[Entries for locating text and elements]
---+---
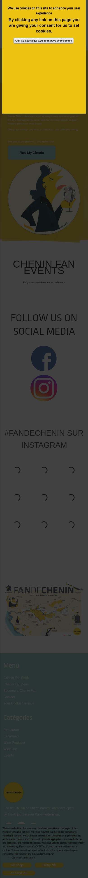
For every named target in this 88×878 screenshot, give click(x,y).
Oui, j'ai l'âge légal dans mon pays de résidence (43, 40)
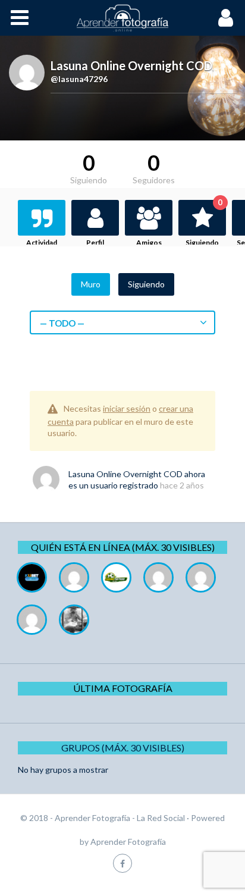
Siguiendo (204, 223)
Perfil (95, 242)
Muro (90, 284)
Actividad (41, 242)
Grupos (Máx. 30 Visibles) (122, 747)
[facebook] (122, 863)
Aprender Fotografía (128, 842)
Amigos (149, 242)
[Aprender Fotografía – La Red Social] (122, 18)
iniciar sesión (126, 408)
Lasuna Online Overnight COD (125, 474)
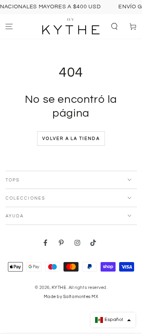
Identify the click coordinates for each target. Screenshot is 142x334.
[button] (114, 27)
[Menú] (9, 27)
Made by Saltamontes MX (71, 296)
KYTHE (59, 287)
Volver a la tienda (71, 138)
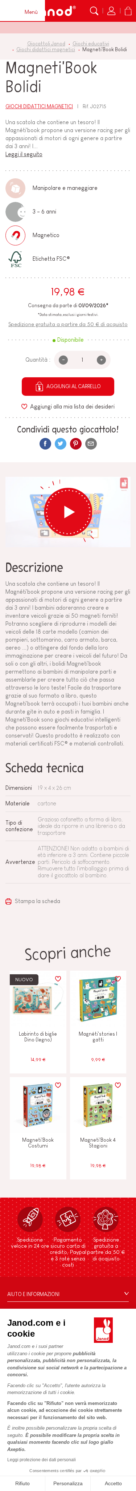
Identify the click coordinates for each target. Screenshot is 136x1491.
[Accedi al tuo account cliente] (111, 10)
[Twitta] (60, 444)
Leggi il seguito (23, 154)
---+---
Extract every line of the records that contains the string "each", treating uppercase and lowercase as distinct.

**Answer to the exercise:**
Identify the click coordinates for each target. Screenshot is 142x334.
Identify the click coordinates for each target. Screenshot is 136x1491.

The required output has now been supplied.